Thanks for your opinion :)

But the problem resides at another level (and here I'm sorry because I
supposed everyone was familiar with how PloneSoftwareCenter works).
In PloneSoftwareCenter, there is no such thing as assigning an OS (or a
platform) to the project.
Rather, the OS/Platform is assigned to the single downloadable file that
belongs to a release:

PloneSofwareCenter
 |
 --- Project
       |
       --- Release
             |
             --- File (here gets assigned the OS)

So, I can have the project "epiphany". Project "epiphany" has only one
release: "1.0". Release "1.0" contains 4 downloadable files:
epiphany.exe(whose OS attribute says "windows"),
epiphany.dmg (whose OS attribute says "mac os x"), epiphany.rpm (whose OS
attribute says "linux") and the source distribution of the release
epiphany.tar.gz (whose OS attribute says "all platforms" because from a
theoretical point of view I can compile and run it on any platform that has
a gcc).
This is a brilliant approach. If release 2.0 adds support for BeOS, I don't
have to modify the Project object and add BeOS to the list of supported
systems: I just add the downloadable file.

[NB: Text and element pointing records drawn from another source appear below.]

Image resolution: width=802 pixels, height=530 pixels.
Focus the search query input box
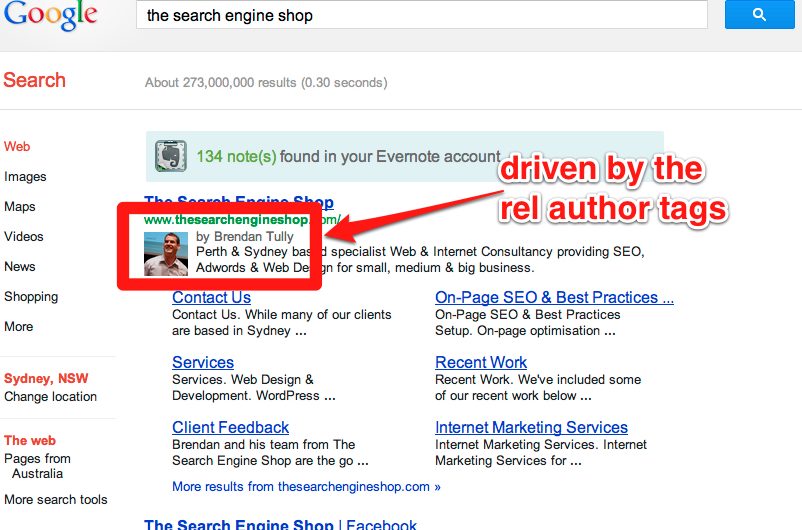click(422, 15)
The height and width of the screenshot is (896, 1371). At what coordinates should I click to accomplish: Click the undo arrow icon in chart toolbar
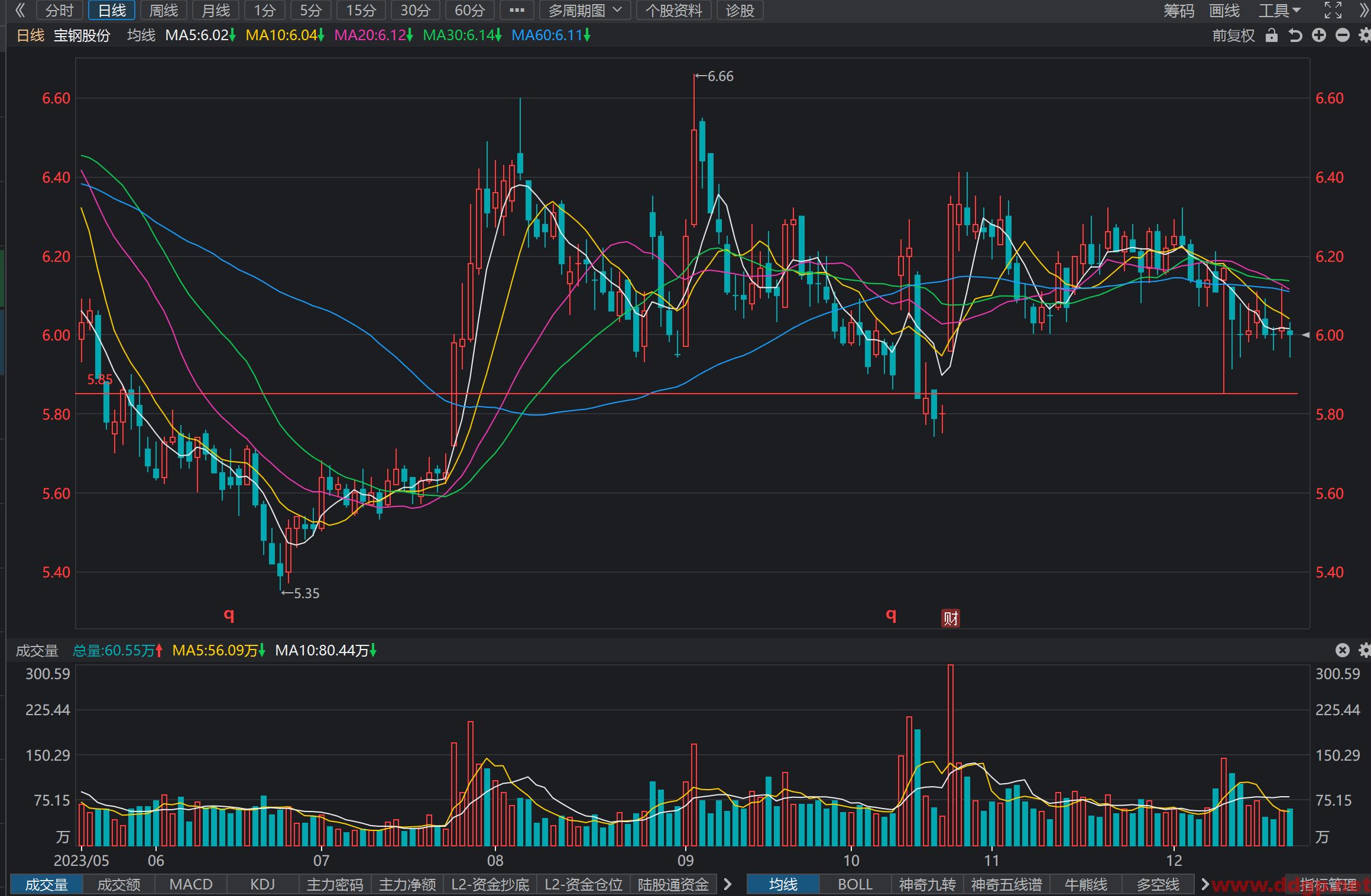[x=1295, y=35]
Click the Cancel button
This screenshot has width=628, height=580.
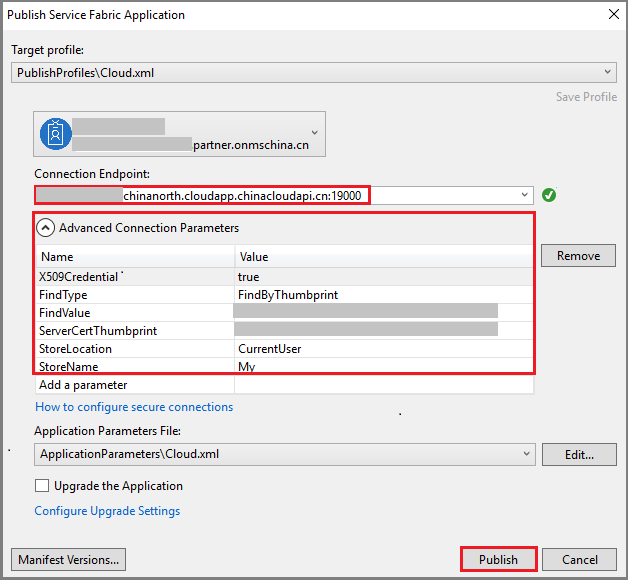tap(579, 559)
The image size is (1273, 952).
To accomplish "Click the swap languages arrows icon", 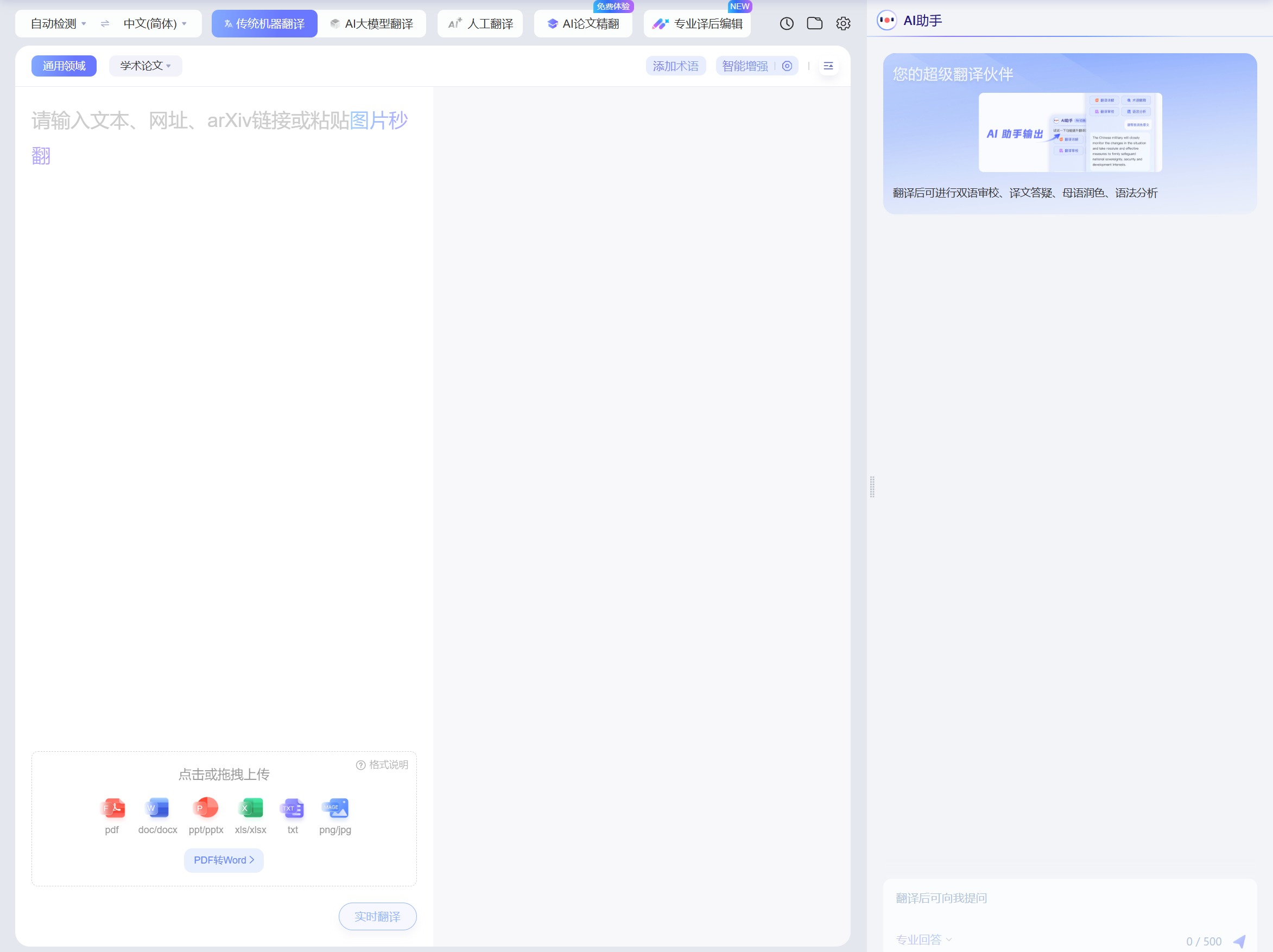I will tap(105, 23).
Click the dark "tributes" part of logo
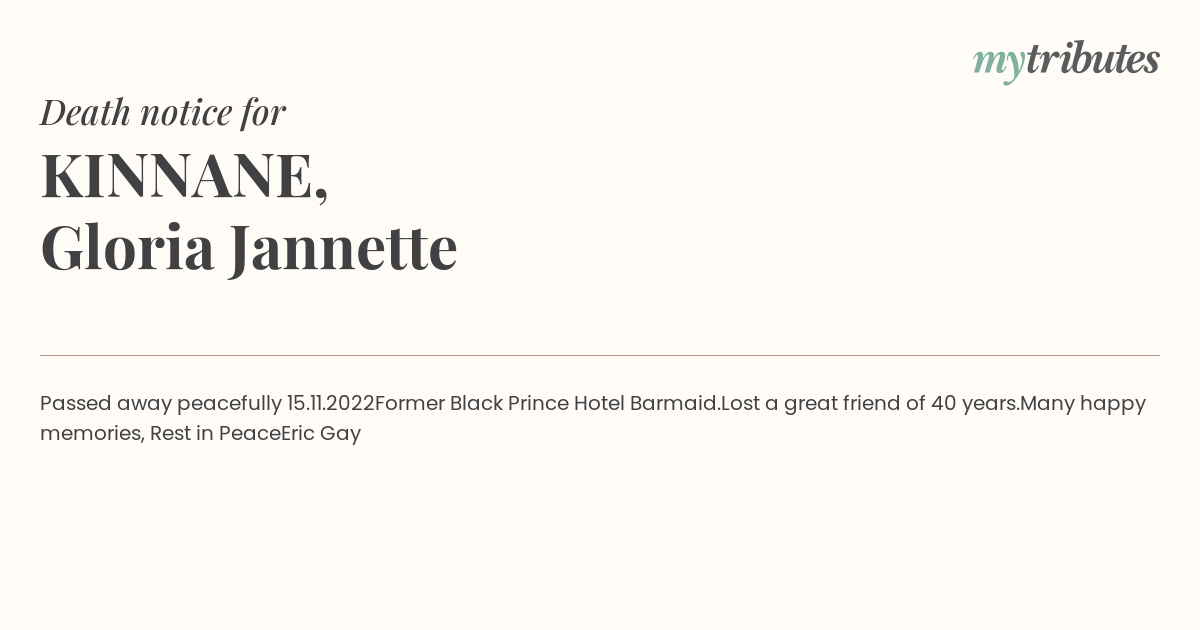Image resolution: width=1200 pixels, height=630 pixels. coord(1093,58)
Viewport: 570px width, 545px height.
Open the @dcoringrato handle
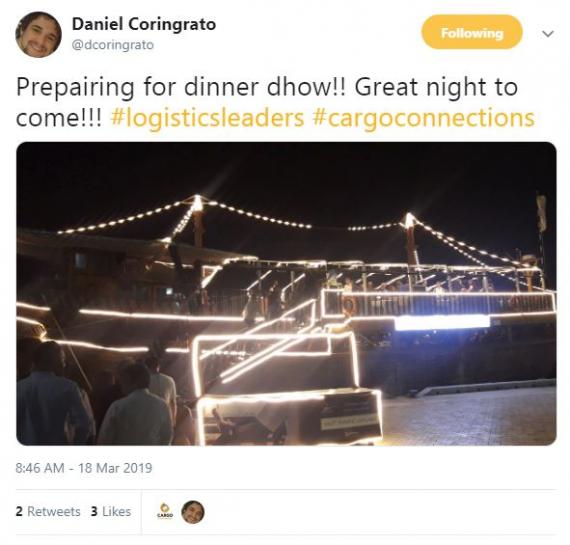coord(113,45)
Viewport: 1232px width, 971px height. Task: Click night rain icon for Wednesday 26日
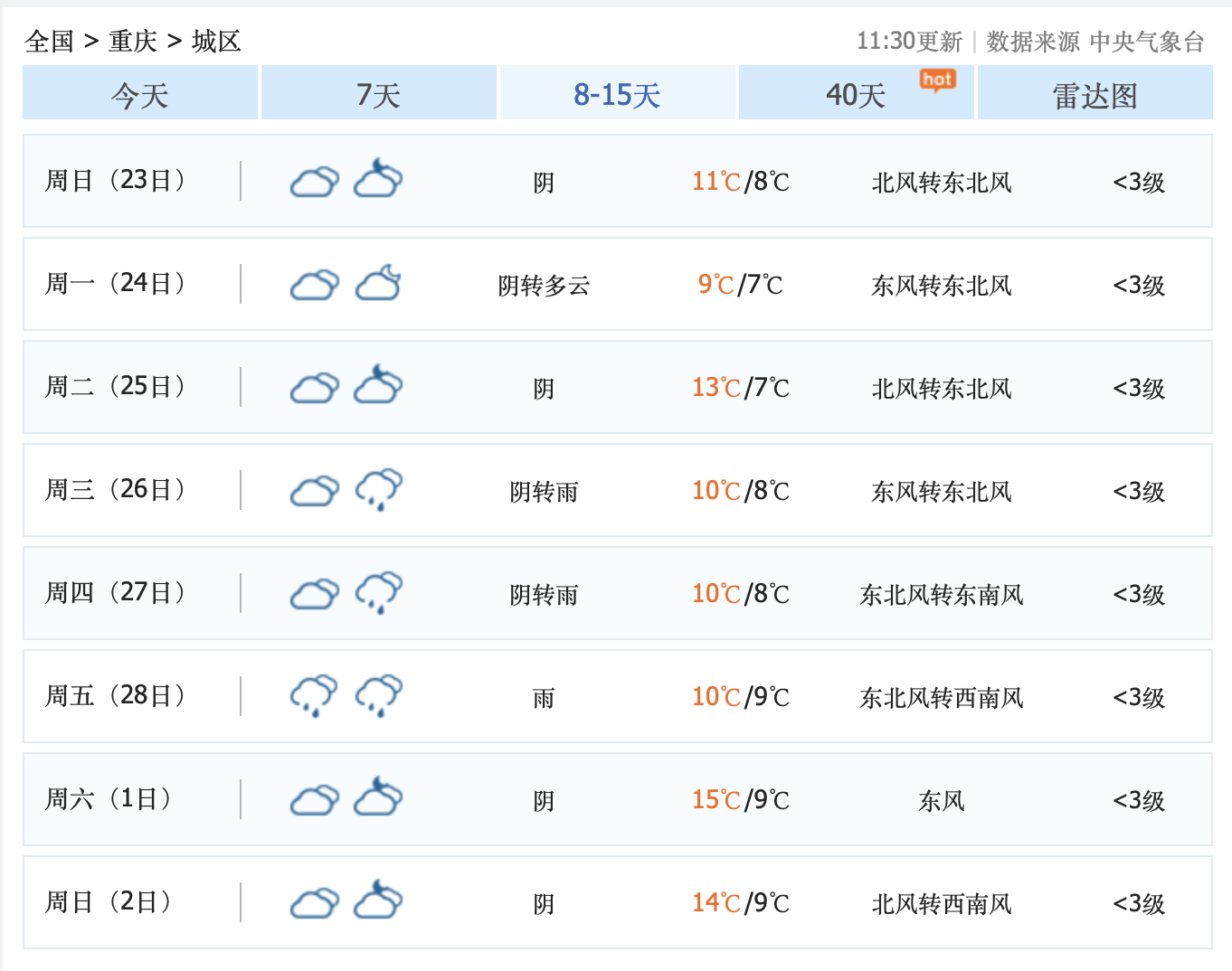coord(378,490)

However, DOAP reasons along different lines: the OS/Platform attribute has
to be associated to the project, and only if the project is OS-specific.
In order to have a list of supported operating systems for a project, my
code follows the simple algorythm:
* Retrieve all the downloadable files associated with a Project
* Reads all the OS/Platform attributes of each downloadable file
* Filters duplicates and all and just returns the attribute list

The problem is that, if I take the example I gave before (epiphany) I end up
having four values: "windows", "mac os x", "linux" and "All platforms".
What would DOAP do? Write no os attribute, because the project isn't os
specific.
What does my code do? Writes four os tags containing the four values. Now,
if the light went down and there is just a siren and a blinking red light,
don't worry, that's the bug alert.

I should somewhat treat "All platform" in a different way, but I can't just
rely on the name.

Anyway, after thinking about it while coming home on the bus, I came to the
conclusion that the only solution that works is the one suggested by Martin
and that I mocked as "KDE-ish" (let the user, at configuration time, decide
if a value represents "all platforms", or, in a more formal way, if the
value triggers the deletion of the os tag when encountered).

This means modify some stuff, write migrations scripts, and test them (the
migration scripts: and to me doesn't look like a thing you can do in a
couple of seconds).
This is mainly because I suspect there is no way to automate migration
scripts tests, and they have to be done manually, and you want to be *damn
sure* that things in a migration script works well.

I won't merge in trunk until this is corrected though: because we don't
generate a correct DOAP right now. Is it possible to add DOAP after the
release? (even in a short span: like a couple weeks)


--
Simone Deponti
-------------------------------------------
- Oh wait, which ones are we Linux guys again, Rebels or Empire?
- Microsoft is the Empire. Apple is the Rebels. We are the Ewoks.